Directions for this task: In full and without alteration, reproduce every record.

Excerpted records:
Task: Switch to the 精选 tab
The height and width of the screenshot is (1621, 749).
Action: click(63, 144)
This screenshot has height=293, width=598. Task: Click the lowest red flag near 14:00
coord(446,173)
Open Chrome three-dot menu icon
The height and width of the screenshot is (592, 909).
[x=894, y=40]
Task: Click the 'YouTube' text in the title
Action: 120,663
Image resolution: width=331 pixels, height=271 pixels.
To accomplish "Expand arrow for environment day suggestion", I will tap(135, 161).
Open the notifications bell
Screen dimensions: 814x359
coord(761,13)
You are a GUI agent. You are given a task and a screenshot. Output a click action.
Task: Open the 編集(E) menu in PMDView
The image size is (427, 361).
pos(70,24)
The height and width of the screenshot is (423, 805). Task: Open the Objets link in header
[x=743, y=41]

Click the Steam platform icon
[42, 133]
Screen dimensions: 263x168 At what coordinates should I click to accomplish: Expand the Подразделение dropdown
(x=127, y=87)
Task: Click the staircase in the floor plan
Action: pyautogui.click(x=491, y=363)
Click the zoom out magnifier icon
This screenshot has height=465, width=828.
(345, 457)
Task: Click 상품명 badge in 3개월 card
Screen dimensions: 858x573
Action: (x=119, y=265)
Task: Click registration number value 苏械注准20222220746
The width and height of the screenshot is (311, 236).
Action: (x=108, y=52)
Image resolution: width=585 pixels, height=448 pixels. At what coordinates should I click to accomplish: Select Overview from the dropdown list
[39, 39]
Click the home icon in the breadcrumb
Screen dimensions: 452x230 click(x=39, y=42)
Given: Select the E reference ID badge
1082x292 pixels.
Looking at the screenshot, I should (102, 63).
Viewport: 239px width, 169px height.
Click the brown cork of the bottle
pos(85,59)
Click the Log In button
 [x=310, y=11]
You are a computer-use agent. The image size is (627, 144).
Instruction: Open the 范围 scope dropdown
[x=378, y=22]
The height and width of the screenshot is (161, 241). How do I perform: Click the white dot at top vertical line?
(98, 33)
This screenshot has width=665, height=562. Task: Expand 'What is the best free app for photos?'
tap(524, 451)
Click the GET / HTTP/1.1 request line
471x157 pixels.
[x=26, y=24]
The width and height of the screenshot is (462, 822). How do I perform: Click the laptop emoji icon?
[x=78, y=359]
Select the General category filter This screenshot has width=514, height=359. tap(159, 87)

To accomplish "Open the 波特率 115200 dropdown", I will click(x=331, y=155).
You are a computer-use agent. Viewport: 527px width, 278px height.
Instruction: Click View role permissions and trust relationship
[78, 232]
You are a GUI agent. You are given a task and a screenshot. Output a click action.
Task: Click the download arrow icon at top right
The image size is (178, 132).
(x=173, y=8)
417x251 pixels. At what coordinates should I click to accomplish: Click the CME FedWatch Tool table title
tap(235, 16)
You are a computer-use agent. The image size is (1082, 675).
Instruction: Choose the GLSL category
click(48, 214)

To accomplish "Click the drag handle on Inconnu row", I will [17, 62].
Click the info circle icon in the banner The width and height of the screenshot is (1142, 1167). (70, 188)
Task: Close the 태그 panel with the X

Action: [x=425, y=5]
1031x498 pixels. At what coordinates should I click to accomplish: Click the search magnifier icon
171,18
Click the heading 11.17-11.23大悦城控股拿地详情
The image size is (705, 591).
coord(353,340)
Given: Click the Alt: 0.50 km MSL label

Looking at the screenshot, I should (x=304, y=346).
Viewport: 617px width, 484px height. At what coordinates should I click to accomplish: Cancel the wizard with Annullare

Output for this exercise:
Task: Switch to the 精选 tab
The height and width of the screenshot is (1621, 749).
Action: click(63, 144)
This screenshot has height=293, width=598. Task: Click the lowest red flag near 14:00
coord(446,173)
Open Chrome three-dot menu icon
The height and width of the screenshot is (592, 909).
[x=894, y=40]
Task: Click the 'YouTube' text in the title
Action: 120,663
Image resolution: width=331 pixels, height=271 pixels.
To accomplish "Expand arrow for environment day suggestion", I will tap(135, 161).
Open the notifications bell
Screen dimensions: 814x359
coord(761,13)
You are a GUI agent. You are given a task and a screenshot. Output a click action.
Task: Open the 編集(E) menu in PMDView
The image size is (427, 361).
pos(70,24)
The height and width of the screenshot is (423, 805). Task: Open the Objets link in header
[x=743, y=41]

Click the Steam platform icon
[42, 133]
Screen dimensions: 263x168 At what coordinates should I click to accomplish: Expand the Подразделение dropdown
(x=127, y=87)
Task: Click the staircase in the floor plan
Action: pyautogui.click(x=491, y=363)
Click the zoom out magnifier icon
This screenshot has height=465, width=828.
(345, 457)
Task: Click 상품명 badge in 3개월 card
Screen dimensions: 858x573
Action: (x=119, y=265)
Task: Click registration number value 苏械注准20222220746
The width and height of the screenshot is (311, 236).
Action: (x=108, y=52)
Image resolution: width=585 pixels, height=448 pixels. At what coordinates should I click to accomplish: Select Overview from the dropdown list
[39, 39]
Click the home icon in the breadcrumb
Screen dimensions: 452x230 click(x=39, y=42)
Given: Select the E reference ID badge
1082x292 pixels.
Looking at the screenshot, I should (102, 63).
Viewport: 239px width, 169px height.
Click the brown cork of the bottle
pos(85,59)
Click the Log In button
 [x=310, y=11]
You are a computer-use agent. The image size is (627, 144).
Instruction: Open the 范围 scope dropdown
[x=378, y=22]
The height and width of the screenshot is (161, 241). How do I perform: Click the white dot at top vertical line?
(98, 33)
This screenshot has width=665, height=562. Task: Expand 'What is the best free app for photos?'
tap(524, 451)
Click the GET / HTTP/1.1 request line
471x157 pixels.
[x=26, y=24]
The width and height of the screenshot is (462, 822). How do I perform: Click the laptop emoji icon?
[x=78, y=359]
Select the General category filter This screenshot has width=514, height=359. tap(159, 87)

To accomplish "Open the 波特率 115200 dropdown", I will click(x=331, y=155).
You are a computer-use agent. Viewport: 527px width, 278px height.
Instruction: Click View role permissions and trust relationship
[78, 232]
You are a GUI agent. You are given a task and a screenshot. Output a click action.
Task: Click the download arrow icon at top right
The image size is (178, 132).
(x=173, y=8)
417x251 pixels. At what coordinates should I click to accomplish: Click the CME FedWatch Tool table title
tap(235, 16)
You are a computer-use agent. The image size is (1082, 675).
Instruction: Choose the GLSL category
click(48, 214)

To accomplish "Click the drag handle on Inconnu row", I will [17, 62].
Click the info circle icon in the banner The width and height of the screenshot is (1142, 1167). (70, 188)
Task: Close the 태그 panel with the X

Action: [x=425, y=5]
1031x498 pixels. At what coordinates should I click to accomplish: Click the search magnifier icon
171,18
Click the heading 11.17-11.23大悦城控股拿地详情
The image size is (705, 591).
coord(353,340)
Given: Click the Alt: 0.50 km MSL label

Looking at the screenshot, I should (x=304, y=346).
Viewport: 617px width, 484px height. At what coordinates should I click to accomplish: Cancel the wizard with Annullare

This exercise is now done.